[DOCUMENT SECTION]
· · · ·

Well, might as well give a few more tips since I've also been playing AC recently. For reference I'm playing on Thinker (2nd hardest difficulty) with thinker mod and stagnant research and I feel I can comfortably win most games with a bit of effort.
- Most important secret project is Weather Paradigm. Both for unlocking terraforming options early (this doesn't matter much for non-stagnant research since you'd get them fairly quickly anyway), and for the terraforming speed (which ends up mattering more for non-stagnant research because terraforming speed is the main limitation on getting bases profitable and strong and you have less total turns to do so in a faster game). Boreholes go on mineral/energy resources obviously and especially the minerals are a huge speedup for later SPs. Condensors are important since they bypass the starting 2-food cap anywhere you put them, and with pops taking 2 food each they are the only way to get a food surplus that will grow and make up for working more mineral/energy heavy tiles. I used to run a lot more forests but nowadays I'm finding even more terraformers and more time-intensive terraforming with only a few forests works better. Forests still give you easy minerals anywhere, just get the food from farm+condensors, which you want next to each other so the condensors boost each other. I generally run about 2 formers per base, sometimes 3, and upgrade to rover formers eventually.

· · · ·

[EXERCISE TASKS]
a: Answer from the game tips:
(i) What difficulty level is the writer playing on?
(ii) Which secret project does the writer call the most important?
(iii) How many formers does the writer generally run per base?
b: Reproduce the part of the game tips that runs from "Well, might as" to "bit of effort.".
Work from the game tips alone.

· · · ·

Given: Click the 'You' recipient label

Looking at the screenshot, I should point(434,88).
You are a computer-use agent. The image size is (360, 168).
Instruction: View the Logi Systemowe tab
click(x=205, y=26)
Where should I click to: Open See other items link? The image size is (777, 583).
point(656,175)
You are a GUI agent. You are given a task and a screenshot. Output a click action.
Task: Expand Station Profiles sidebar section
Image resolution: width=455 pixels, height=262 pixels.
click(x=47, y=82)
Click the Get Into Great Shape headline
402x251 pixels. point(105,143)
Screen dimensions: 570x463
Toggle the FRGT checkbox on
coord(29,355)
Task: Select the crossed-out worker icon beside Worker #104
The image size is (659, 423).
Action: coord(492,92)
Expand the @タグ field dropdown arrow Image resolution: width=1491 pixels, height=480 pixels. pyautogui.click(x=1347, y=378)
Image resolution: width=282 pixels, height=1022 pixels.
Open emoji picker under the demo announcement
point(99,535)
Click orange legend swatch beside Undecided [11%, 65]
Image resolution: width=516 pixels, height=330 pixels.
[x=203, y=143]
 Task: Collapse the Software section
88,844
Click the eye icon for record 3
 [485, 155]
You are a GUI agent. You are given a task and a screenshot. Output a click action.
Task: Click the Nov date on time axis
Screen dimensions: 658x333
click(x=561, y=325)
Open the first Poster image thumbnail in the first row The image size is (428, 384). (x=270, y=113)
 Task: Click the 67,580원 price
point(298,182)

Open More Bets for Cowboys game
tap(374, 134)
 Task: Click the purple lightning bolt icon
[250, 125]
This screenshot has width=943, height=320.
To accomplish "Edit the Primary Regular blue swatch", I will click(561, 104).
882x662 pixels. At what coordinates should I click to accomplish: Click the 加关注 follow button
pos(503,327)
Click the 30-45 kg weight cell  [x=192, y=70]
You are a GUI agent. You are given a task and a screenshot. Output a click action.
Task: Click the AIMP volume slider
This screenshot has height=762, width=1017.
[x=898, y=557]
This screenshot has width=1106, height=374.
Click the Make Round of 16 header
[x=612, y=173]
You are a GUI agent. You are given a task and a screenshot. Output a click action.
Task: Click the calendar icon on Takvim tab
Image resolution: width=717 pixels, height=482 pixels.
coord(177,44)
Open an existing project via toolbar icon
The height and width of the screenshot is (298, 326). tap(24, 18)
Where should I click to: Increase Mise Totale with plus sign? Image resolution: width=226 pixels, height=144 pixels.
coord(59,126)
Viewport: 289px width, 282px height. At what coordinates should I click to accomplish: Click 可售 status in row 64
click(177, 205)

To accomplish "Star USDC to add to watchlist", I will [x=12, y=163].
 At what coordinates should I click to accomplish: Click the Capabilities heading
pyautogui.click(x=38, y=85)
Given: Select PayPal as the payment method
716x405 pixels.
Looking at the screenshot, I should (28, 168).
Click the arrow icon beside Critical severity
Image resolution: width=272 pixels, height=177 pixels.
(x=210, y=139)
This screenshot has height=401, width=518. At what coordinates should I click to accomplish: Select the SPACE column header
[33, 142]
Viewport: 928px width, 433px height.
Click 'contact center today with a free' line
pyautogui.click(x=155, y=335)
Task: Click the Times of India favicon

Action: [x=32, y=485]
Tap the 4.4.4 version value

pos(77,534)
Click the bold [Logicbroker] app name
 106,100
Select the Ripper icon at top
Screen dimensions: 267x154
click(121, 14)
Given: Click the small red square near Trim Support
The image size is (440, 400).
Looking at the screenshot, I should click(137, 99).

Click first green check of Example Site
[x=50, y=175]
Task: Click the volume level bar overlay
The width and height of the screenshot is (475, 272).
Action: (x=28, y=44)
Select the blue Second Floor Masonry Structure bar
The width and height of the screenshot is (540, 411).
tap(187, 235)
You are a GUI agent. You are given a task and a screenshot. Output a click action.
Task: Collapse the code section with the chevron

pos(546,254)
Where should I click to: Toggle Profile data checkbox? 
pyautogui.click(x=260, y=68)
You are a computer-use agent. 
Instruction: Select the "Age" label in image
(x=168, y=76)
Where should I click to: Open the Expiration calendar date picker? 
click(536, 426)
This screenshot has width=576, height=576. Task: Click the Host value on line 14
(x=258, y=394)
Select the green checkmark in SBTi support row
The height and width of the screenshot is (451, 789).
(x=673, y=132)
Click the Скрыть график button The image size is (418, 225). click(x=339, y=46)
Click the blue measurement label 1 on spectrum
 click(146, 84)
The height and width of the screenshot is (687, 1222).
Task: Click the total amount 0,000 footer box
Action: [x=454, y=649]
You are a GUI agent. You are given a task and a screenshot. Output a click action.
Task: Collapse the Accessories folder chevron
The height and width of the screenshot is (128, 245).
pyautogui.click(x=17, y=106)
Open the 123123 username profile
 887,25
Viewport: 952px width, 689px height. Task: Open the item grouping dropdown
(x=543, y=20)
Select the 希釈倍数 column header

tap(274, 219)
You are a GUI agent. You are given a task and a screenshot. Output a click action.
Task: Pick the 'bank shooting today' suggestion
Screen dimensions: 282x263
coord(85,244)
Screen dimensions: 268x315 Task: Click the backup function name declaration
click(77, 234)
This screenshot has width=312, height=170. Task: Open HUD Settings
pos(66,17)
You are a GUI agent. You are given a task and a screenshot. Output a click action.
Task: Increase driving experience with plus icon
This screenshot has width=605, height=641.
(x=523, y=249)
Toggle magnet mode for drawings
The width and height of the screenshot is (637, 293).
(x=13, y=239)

· · · ·

[ANSWERS BELOW]
a:
(i) Thinker, the second hardest difficulty.
(ii) Weather Paradigm.
(iii) About 2, sometimes 3.

b:
Well, might as well give a few more tips since I've also been playing AC recently. For reference I'm playing on Thinker (2nd hardest difficulty) with thinker mod and stagnant research and I feel I can comfortably win most games with a bit of effort.